▸ **Document segment**
The competitive landscape increasingly favors platforms offering conversational search experiences that compress traditional customer journeys. Research indicates conversational search interactions reduce touchpoints by 40% compared to conventional search methods, creating efficiency advantages that may drive long-term user preference shifts. This compression affects how brands reach audiences and measure engagement across fragmented touchpoints.

What Ahrefs inadvertently demonstrated extends beyond their original thesis about truth versus lies. The experiment revealed mechanical preferences built into AI systems that prioritize answer-shaped content over authority signals, detailed narratives over vague statements, and affirmative responses over negation or non-disclosure. These preferences stem from how language models are trained and evaluated rather than from intentional design choices to surface misinformation.

▸ **Exercise brief**
Continue the passage on AI search preferences and the Ahrefs experiment, starting after its final sentence.

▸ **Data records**
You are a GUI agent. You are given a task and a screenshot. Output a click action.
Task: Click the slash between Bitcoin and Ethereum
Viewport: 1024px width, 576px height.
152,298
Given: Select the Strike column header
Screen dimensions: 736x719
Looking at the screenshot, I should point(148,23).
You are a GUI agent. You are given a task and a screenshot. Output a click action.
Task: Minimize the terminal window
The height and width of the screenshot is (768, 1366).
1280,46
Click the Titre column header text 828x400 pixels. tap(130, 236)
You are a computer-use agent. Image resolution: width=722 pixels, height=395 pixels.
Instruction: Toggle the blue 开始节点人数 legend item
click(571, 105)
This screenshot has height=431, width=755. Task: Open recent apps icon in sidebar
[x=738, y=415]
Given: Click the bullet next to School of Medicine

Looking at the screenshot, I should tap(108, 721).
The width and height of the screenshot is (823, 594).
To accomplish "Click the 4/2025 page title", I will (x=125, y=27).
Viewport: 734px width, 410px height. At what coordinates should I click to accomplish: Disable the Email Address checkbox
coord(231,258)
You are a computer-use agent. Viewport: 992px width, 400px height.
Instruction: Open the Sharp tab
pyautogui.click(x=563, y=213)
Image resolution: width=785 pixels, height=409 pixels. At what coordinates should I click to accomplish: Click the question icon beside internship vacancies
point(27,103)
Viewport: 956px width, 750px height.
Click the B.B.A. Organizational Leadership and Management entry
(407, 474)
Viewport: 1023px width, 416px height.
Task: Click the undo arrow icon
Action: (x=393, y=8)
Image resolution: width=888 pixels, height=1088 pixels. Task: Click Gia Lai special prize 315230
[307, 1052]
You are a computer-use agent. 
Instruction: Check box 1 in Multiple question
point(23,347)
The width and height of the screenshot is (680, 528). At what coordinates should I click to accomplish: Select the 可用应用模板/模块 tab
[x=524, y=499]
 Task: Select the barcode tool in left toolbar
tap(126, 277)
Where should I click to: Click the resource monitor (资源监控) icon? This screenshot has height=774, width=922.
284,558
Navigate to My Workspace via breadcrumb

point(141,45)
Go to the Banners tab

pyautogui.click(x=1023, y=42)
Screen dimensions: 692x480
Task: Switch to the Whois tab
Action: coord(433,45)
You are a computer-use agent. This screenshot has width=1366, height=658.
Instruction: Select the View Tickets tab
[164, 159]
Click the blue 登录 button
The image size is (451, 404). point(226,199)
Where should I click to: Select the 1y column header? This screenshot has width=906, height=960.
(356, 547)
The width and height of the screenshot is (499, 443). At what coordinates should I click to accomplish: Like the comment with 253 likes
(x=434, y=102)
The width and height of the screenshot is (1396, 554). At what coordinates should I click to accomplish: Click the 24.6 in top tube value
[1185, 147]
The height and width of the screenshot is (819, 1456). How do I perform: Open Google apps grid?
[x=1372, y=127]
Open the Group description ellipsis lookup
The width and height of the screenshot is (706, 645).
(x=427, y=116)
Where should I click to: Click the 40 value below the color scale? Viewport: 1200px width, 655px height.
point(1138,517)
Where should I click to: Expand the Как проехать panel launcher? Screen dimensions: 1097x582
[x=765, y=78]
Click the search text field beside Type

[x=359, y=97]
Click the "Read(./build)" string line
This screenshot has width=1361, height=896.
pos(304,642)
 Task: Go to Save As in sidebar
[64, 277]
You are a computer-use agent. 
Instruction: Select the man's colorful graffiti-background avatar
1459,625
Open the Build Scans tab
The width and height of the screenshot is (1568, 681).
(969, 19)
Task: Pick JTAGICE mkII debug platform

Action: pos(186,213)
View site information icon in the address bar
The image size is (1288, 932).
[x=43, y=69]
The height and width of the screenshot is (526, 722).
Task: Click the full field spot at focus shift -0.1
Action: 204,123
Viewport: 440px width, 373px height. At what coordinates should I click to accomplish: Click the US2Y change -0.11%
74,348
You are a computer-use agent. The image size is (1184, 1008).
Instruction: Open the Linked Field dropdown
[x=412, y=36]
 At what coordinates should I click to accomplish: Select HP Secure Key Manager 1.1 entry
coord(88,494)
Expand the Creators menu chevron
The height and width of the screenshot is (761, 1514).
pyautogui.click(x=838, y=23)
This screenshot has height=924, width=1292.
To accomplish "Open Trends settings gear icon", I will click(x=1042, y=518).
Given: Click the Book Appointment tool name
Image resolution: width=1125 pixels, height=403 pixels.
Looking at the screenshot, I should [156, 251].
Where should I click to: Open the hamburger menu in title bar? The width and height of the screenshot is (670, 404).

▸ **Output of the task**
Brands face an environment where third-party narratives can gain traction equal to or greater than official statements when those narratives provide more detailed, answer-shaped content. The Knowledge Graph signals, citation histories, and authority markers that traditionally established information hierarchies may not transfer effectively into AI retrieval systems that evaluate sources through different criteria.

The marketing implications require strategic adaptation rather than panic. Content strategies must prioritize creating comprehensive, specific, answer-oriented materials that address anticipated questions with concrete details. Monitoring expanded beyond traditional search engines to encompass multiple AI platforms with different data sources and retrieval mechanisms. Attribution models need adjustment to account for how AI features redirect traffic and obscure traditional conversion paths.

The Ahrefs experiment and subsequent critique together illustrate how AI search operates through fundamentally different mechanics than traditional search while creating similar vulnerabilities to manipulation. Understanding these mechanics—the preference for detailed answers, the influence of leading questions, the variation across platforms—enables more effective strategies for maintaining brand narrative control in an increasingly AI-mediated information landscape.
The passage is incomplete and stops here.